■ Udostępniony fragment ■
_____

Twardy lockdown w Szanghaju. Szczyty kowidowych absurdów i dramat mieszkańców

Podczas gdy w Europie większość krajów wycofała już prawie wszystkie pandemiczne restrykcje, chiński Szanghaj kontynuuje twardy lockdown. Trwa on w najlepsze a towarzyszą mu dramaty milionów ludzi. W poniedziałek 11 kwietnia tamtejsze władze podjęły decyzję o łagodzeniu części restrykcji w niektórych obszarach, co ma ułatwić przynajmniej częściowo codzienne życie mieszkańcom miasta. W tym samym czasie Szanghaj notuje rekordowe liczby nowych zakażeń koronawirusem przekraczające 25 tysięcy przypadków dziennie.

Jak podał 7 kwietnia serwis pbs.org ogromna część mieszkańców Szanghaju boryka się z coraz większymi trudnościami jeśli chodzi o podstawowe zakupy takie jak mięso czy ryż. Z kolei kilka dni później 11 kwietnia cnn.com podał, że mieszkańcy miasta mają narastające trudności z dostępem do żywności oraz opieki medycznej. Agencja Reuters również wspomniała o problemach z dostępem do żywności oraz niezbędnych lekarstw, jednak dodała, że tamtejsze władze metropolitalne zdecydowały się na krok w kierunku łagodzenia ograniczeń w niektórych regionach miasta.

_____

■ Opis zadania ■
Odpowiedz krótko na podstawie tekstu o lockdownie w Szanghaju:
(a) Którego dnia władze Szanghaju zdecydowały o złagodzeniu części restrykcji?
(b) Jaką dzienną liczbę nowych zakażeń przekracza Szanghaj?
(c) Z jakimi zakupami, według serwisu pbs.org, mieszkańcy mają coraz większe trudności?
Dane zamieszczone dalej nie mają żadnego związku z tekstem o lockdownie w Szanghaju.

■ Zapisane dane ■
_____

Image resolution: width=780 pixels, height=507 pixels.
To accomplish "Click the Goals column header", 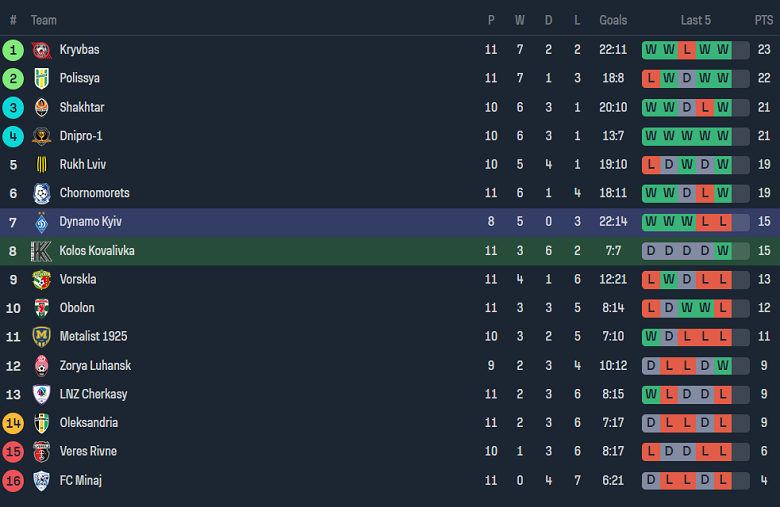I will (613, 20).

_____

■ Odpowiedź ■
(a) W poniedziałek 11 kwietnia.
(b) 25 tysięcy przypadków dziennie.
(c) Z podstawowymi zakupami, takimi jak mięso czy ryż.